Aim of the exercise - Locate the word "computer" in the entries below, then gather every line that holds it.

Source records -

▬▬▬▬▬▬▬▬▬▬

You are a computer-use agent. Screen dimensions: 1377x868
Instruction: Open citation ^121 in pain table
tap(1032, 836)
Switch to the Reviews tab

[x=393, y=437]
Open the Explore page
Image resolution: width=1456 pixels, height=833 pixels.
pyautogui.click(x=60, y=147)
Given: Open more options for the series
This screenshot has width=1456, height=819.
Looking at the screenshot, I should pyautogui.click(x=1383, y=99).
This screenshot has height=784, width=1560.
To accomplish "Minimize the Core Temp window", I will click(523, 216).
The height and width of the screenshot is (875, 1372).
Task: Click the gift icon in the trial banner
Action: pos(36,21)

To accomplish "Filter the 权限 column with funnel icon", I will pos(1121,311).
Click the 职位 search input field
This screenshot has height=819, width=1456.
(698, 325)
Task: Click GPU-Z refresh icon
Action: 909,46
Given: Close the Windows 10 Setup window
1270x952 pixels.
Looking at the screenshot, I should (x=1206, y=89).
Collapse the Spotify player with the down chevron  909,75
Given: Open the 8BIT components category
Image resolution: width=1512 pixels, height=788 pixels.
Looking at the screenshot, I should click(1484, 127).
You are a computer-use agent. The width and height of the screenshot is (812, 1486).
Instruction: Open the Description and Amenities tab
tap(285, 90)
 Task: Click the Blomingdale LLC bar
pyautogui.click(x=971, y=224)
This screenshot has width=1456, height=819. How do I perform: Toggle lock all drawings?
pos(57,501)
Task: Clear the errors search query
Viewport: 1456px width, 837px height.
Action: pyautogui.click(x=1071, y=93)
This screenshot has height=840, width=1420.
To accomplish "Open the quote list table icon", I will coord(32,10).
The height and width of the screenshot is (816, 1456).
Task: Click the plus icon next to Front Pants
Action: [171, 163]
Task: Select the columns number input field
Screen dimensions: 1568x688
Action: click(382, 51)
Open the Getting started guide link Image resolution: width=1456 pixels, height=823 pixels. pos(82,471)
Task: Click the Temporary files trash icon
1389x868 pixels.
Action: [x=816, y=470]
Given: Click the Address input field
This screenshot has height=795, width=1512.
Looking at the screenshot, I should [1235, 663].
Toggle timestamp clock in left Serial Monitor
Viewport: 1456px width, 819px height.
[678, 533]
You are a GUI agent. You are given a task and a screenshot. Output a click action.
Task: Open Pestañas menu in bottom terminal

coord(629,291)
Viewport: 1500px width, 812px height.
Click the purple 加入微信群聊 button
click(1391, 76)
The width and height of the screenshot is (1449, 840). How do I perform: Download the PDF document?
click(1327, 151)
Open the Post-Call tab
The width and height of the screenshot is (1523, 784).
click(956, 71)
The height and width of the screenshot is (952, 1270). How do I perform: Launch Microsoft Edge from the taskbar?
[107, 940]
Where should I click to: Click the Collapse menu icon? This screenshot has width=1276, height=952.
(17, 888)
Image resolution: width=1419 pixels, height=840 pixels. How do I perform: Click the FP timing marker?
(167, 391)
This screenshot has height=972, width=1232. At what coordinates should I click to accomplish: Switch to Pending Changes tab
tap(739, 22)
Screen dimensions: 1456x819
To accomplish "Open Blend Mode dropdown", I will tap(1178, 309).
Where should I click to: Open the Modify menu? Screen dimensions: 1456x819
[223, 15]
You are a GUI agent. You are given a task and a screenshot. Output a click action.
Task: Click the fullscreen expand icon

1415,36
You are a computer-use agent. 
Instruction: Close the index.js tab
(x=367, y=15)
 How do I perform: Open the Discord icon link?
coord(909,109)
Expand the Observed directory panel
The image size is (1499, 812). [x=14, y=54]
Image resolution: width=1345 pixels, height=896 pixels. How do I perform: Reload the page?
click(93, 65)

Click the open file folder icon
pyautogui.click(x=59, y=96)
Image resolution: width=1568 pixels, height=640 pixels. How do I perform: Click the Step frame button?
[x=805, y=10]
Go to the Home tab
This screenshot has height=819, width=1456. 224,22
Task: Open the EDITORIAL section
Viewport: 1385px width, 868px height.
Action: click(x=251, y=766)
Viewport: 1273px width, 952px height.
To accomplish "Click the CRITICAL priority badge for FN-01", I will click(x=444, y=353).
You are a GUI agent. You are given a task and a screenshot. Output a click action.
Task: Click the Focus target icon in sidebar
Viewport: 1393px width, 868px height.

▬▬▬▬▬▬▬▬▬▬

Result for this task -
You are a computer-use agent. Screen dimensions: 1377x868
You are a computer-use agent. The width and height of the screenshot is (812, 1486).
You are a computer-use agent. 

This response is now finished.